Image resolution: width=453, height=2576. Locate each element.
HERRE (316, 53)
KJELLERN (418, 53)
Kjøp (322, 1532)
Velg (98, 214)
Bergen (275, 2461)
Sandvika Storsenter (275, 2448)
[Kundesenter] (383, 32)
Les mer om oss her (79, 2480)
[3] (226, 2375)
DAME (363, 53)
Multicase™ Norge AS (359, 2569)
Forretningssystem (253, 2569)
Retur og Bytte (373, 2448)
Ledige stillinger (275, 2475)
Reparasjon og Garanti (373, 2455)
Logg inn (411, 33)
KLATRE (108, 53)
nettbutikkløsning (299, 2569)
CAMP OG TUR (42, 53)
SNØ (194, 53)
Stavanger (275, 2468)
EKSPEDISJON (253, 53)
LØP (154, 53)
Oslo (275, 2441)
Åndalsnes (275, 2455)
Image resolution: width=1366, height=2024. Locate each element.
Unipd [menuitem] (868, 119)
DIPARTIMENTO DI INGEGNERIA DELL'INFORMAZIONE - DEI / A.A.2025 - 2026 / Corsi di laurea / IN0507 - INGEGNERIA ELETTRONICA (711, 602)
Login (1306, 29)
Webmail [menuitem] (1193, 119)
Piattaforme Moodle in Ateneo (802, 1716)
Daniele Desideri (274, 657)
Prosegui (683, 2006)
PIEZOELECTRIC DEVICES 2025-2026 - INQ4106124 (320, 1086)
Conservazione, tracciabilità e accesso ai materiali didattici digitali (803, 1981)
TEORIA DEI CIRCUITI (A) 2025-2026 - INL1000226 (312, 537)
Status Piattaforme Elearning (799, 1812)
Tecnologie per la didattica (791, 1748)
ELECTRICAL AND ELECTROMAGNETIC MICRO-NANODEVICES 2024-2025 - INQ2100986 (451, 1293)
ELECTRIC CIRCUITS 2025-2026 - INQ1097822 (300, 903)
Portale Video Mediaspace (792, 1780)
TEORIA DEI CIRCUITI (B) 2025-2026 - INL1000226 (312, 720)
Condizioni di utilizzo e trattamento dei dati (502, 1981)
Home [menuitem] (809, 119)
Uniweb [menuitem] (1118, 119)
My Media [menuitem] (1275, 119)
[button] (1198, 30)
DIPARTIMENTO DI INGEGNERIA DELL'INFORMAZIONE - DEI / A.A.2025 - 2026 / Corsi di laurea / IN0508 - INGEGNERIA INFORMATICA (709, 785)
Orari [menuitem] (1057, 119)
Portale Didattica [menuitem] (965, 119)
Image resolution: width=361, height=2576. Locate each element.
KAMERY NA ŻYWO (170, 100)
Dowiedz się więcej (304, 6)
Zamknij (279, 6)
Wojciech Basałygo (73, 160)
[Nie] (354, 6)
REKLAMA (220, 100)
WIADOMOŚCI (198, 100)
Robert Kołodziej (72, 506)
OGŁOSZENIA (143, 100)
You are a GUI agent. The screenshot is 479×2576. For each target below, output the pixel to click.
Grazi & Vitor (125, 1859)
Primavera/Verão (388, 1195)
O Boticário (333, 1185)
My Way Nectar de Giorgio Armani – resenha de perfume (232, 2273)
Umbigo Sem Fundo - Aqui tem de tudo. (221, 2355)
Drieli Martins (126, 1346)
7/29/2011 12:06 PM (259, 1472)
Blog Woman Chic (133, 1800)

> [Work item]: State how many lines above contain the string "Locate", with no other words.

> [Answer for this exercise]: 3